##### READING PASSAGE

Two methods of change detection were used, comparison of the
old and new extracted maps and comparison of the old maps
with the recent images and aerial photographs. Images overlaid
with aerial photographs and old digital maps. We examined
those parts of the image where changes relative to the old maps
had been occurred. Several kinds of changes were evident, some
existing buildings had been vanished and some new ones had
been constructed. In the city marginal areas, agricultural lands
had been withdrawn in favor of man-made constructions. All of
these changes manually digitized and saved in a dataset (named
“Changes”) in the project geodatabase. In the second part of
change detection process, the old maps overlaid with the new
extracted maps. In this stage, different GIS methods were used
to detect areas where changes had been occurred. Changed areas
in the new maps were selected and exported as new layers and
saved in the geodatabase (in the “Changes” dataset). At last,
change layers merged together and converted to one layer. With
the previous mentioned method, the change layer overlaid on
the image to find those parts where editions were necessary.
The final changes layer then overlaid on the old maps layer.
Changed parts of the old maps and vanished features detected
and newly constructed features added in an edition procedure. A
new dataset called “UpdatedJLayers” created and each of the
revised layers of the old maps imported to it. Labels and
attributes of the newly added features inserted to each layer’s
attribute table. All of the revised layers then added to map
sessions according to the old maps indices to create new
updated maps of the project.

##########

**REQUEST 1**
Decide whether each statement agrees with the passage on map change detection, and support each yes or no with the deciding words quoted from it. (a) The changes found by comparing the old maps with the images were digitized by hand and stored in a dataset named "Changes". (b) In the marginal areas of the city, man-made constructions had given way to agricultural land. (c) The final changes layer was overlaid on the old maps layer.
**REQUEST 2**
Carry on the passage on map change detection from its last sentence with a few more sentences.

##### EXTRACTED MATERIAL

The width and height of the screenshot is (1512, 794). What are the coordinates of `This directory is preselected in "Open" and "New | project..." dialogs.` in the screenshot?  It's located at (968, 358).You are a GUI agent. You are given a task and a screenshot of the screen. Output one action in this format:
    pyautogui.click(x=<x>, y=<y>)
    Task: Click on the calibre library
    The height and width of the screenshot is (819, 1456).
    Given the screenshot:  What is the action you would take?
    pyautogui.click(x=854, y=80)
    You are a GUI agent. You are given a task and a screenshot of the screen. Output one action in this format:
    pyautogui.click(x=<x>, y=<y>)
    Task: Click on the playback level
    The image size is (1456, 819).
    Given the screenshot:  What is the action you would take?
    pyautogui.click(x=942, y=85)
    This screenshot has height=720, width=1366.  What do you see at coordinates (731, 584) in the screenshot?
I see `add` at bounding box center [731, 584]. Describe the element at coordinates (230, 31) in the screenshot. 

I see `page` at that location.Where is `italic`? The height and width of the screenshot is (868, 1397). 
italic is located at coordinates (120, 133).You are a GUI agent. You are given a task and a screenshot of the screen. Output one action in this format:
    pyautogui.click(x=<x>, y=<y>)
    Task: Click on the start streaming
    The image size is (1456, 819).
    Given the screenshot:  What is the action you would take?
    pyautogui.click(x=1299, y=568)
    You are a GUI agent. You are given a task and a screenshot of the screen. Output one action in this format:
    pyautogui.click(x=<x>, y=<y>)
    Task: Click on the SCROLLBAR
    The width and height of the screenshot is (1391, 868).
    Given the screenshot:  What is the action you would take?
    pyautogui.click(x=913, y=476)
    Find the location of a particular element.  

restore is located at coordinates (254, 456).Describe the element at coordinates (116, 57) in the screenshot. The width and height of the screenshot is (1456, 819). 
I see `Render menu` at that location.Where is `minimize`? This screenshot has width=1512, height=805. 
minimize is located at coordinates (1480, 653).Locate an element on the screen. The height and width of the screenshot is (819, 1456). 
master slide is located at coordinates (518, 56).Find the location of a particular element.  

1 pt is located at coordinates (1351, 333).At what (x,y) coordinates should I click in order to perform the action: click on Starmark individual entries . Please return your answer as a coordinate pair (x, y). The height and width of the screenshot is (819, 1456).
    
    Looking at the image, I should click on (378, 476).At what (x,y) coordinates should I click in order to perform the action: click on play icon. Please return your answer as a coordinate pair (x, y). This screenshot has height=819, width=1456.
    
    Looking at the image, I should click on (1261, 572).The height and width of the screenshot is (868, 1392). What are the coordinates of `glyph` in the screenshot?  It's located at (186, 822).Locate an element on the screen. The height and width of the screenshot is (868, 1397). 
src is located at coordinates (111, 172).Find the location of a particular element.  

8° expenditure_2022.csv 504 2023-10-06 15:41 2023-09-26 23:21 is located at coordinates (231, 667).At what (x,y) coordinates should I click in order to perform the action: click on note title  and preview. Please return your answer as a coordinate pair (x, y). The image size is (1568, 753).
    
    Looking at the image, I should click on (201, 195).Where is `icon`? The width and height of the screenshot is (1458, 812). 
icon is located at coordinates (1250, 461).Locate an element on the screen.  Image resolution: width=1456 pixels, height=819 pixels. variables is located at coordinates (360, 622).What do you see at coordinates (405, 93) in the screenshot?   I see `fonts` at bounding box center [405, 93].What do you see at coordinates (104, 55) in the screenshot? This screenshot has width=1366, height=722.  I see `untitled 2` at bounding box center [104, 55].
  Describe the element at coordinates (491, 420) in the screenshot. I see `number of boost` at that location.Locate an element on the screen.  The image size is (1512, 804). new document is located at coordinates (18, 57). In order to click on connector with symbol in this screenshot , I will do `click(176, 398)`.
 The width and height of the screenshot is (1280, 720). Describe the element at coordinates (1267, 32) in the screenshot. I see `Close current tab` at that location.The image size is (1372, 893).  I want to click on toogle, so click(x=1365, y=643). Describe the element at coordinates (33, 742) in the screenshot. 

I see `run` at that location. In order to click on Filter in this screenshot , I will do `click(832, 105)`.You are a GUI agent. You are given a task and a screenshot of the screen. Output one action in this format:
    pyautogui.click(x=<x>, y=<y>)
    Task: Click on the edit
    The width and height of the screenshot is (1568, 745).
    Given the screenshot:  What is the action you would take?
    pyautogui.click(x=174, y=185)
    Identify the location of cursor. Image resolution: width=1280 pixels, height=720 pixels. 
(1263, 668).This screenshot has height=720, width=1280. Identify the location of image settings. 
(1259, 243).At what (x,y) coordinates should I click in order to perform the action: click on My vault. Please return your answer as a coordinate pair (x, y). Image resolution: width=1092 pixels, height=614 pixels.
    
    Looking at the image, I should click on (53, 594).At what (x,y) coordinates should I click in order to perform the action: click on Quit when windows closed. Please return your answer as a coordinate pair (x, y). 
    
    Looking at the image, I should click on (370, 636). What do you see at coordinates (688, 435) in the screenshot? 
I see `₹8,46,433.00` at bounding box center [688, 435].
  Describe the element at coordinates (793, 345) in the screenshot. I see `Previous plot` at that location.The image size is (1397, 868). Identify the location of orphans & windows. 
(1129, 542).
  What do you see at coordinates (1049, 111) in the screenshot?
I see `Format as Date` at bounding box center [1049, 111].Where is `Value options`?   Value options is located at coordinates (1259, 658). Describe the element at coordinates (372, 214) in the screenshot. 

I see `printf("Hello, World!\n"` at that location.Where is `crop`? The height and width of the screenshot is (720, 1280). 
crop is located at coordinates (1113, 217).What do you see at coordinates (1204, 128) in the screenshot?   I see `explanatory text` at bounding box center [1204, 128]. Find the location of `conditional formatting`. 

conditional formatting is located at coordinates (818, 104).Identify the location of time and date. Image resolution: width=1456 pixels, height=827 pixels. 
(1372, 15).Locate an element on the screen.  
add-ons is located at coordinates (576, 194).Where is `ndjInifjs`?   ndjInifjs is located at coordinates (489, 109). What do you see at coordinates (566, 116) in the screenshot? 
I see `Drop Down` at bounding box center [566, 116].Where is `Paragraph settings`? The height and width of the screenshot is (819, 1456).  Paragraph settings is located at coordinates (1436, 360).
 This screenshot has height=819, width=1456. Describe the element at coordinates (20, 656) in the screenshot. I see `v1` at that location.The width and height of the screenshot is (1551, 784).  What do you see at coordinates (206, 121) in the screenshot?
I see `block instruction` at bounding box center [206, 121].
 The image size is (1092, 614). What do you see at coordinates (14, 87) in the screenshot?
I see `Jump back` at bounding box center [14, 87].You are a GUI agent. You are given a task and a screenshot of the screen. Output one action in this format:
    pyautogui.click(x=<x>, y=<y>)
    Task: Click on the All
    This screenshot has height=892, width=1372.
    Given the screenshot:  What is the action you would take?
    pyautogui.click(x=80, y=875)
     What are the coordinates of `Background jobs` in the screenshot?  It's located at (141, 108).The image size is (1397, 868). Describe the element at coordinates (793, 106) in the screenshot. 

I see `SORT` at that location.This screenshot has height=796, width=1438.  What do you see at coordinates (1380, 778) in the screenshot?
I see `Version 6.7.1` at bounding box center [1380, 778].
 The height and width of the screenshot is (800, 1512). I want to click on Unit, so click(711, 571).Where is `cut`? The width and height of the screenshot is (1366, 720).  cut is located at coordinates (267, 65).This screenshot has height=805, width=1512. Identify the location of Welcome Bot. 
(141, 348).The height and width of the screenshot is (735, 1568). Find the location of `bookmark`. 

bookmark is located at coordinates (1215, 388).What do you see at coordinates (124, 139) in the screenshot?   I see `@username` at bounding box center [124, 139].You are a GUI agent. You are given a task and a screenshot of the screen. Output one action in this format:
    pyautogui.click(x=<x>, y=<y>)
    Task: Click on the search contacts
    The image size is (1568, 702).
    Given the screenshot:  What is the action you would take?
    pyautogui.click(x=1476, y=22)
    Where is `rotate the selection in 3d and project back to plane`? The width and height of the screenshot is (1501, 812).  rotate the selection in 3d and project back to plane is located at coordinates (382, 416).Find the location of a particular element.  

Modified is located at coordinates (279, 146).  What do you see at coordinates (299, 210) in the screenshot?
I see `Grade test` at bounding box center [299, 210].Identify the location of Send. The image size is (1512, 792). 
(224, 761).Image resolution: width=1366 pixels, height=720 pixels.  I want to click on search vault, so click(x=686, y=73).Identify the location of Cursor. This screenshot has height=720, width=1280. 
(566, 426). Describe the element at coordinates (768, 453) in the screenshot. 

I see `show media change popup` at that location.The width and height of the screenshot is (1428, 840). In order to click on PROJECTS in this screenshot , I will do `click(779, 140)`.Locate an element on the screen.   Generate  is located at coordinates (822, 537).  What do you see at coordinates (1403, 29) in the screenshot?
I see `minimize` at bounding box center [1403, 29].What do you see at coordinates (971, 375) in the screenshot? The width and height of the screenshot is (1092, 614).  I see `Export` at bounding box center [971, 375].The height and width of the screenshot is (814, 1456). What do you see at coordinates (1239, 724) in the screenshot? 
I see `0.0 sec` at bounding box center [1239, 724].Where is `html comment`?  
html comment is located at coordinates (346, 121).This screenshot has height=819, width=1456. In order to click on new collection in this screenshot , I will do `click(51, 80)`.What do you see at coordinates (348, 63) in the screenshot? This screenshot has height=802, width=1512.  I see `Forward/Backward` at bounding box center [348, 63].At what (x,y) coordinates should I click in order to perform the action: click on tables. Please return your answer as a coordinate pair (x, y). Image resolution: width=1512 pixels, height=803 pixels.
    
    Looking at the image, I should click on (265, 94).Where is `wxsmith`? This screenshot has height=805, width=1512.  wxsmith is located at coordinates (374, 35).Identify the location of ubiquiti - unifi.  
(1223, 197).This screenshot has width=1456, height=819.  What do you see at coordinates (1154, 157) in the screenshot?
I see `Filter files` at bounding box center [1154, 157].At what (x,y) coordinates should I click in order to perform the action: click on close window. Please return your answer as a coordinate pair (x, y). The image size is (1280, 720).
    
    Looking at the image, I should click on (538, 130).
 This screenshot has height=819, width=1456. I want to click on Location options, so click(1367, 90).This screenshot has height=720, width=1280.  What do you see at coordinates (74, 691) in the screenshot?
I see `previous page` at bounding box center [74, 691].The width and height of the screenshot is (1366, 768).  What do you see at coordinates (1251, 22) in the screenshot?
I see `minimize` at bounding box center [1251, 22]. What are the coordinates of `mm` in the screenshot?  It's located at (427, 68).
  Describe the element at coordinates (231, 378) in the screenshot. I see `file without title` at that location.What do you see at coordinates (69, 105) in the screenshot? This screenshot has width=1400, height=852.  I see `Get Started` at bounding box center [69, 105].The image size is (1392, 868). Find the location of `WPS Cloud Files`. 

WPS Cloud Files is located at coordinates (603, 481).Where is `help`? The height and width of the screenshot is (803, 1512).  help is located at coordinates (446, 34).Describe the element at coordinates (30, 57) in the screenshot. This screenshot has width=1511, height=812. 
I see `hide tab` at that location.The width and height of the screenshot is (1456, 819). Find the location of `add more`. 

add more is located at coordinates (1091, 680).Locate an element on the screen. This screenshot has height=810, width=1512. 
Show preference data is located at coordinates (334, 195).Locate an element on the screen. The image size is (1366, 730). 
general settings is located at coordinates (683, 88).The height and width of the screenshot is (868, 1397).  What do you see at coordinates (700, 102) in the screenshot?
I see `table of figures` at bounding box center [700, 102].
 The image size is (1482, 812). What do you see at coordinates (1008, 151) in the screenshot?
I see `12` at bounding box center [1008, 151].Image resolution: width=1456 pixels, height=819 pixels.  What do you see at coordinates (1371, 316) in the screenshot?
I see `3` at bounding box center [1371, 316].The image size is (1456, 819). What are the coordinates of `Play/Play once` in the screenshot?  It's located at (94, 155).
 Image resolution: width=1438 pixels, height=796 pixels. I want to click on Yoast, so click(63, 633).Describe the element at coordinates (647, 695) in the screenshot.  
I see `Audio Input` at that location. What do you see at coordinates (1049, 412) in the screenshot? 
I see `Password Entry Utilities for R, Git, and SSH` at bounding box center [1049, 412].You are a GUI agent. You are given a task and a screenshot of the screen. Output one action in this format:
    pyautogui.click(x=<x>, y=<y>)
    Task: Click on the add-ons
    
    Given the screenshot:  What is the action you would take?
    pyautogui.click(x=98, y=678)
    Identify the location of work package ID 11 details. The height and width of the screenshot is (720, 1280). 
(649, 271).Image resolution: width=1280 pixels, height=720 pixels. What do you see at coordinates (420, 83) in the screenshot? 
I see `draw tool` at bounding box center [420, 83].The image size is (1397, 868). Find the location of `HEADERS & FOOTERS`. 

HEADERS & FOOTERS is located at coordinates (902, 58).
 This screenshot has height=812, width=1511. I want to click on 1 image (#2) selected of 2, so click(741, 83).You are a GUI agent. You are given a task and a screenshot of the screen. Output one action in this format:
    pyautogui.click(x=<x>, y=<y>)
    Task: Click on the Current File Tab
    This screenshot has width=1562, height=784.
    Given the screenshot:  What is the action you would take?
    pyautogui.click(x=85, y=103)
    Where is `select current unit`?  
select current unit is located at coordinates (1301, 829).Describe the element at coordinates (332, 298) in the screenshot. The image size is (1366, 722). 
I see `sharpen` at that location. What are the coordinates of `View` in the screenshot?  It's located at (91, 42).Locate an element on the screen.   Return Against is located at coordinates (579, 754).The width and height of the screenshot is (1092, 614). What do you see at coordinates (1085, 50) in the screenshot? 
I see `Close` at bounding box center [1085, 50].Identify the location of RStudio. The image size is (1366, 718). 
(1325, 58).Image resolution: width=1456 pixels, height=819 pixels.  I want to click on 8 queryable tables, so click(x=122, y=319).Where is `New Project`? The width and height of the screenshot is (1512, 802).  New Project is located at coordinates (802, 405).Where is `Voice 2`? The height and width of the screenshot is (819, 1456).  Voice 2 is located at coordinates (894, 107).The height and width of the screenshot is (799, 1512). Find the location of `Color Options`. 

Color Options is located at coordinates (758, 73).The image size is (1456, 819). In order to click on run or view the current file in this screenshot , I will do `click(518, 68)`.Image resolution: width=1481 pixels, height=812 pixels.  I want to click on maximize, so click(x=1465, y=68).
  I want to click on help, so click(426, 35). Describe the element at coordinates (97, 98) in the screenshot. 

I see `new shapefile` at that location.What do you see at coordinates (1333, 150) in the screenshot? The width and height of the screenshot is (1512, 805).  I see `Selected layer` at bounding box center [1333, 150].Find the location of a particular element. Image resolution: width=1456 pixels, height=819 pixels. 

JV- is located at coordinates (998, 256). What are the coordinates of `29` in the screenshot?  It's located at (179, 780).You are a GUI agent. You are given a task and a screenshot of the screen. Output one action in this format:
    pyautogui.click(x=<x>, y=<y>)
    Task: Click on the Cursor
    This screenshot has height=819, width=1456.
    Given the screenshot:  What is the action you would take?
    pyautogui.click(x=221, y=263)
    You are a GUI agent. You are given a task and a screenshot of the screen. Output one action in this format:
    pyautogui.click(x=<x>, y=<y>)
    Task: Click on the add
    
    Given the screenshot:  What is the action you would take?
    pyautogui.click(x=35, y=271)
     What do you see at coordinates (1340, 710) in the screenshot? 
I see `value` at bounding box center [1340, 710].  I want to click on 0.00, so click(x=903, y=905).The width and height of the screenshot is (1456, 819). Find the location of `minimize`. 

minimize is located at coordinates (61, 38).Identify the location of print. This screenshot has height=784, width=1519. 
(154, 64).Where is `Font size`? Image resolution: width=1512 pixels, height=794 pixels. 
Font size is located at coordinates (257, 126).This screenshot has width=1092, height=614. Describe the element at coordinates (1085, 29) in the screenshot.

##########

**TASK RESULT 1**
(a) Yes: "All of these changes manually digitized and saved in a dataset (named “Changes”) in the project geodatabase."
(b) No: "In the city marginal areas, agricultural lands had been withdrawn in favor of man-made constructions."
(c) Yes: "The final changes layer then overlaid on the old maps layer."

**TASK RESULT 2**
7. CONCLUSION
In this study, we utilized different image fusion and object
extraction methods to derive maximum information from high
resolution satellite images and explained the process of using
the extracted information for map revision. Comparison of the
image fusion methods discussed in this study, multiplicative and
wavelet methods were better in keeping spectral information,
hence were good in terms of preserving color properties of the
objects. IHS and PCA methods were better in keeping spatial
details of the objects; however, IHS method was good enough
in keeping spectral information as well. In sum, we concluded
that IHS method is better owing to its fairly keeping both
spectral and spatial information. Ikonos and QB MS images and
the pan and pan-sharpened product of the Ikonos were used to
extract different object classes. Multispectral images mainly
employed in unsupervised and supervised classification while
pan-sharpened product was a major help to extract smaller
objects. Pan-sharpened image produced by PCA and IHS
methods were very useful for detection of the boundaries of the
objects in visual interpretation method. Pan-sharpened image
produced by multiplicative and wavelet fusion methods utilized
in automatic classification procedures due to their better
performance in keeping spectral information. Results from
automatic clustering methods and fuzzy classification needed
more manual editing and visual inspection after vectorziation,
even though they cost less time comparing to visual
interpretation. Vectors extracted from classification methods
were used for the revision procedure only after visual inspection
and edition.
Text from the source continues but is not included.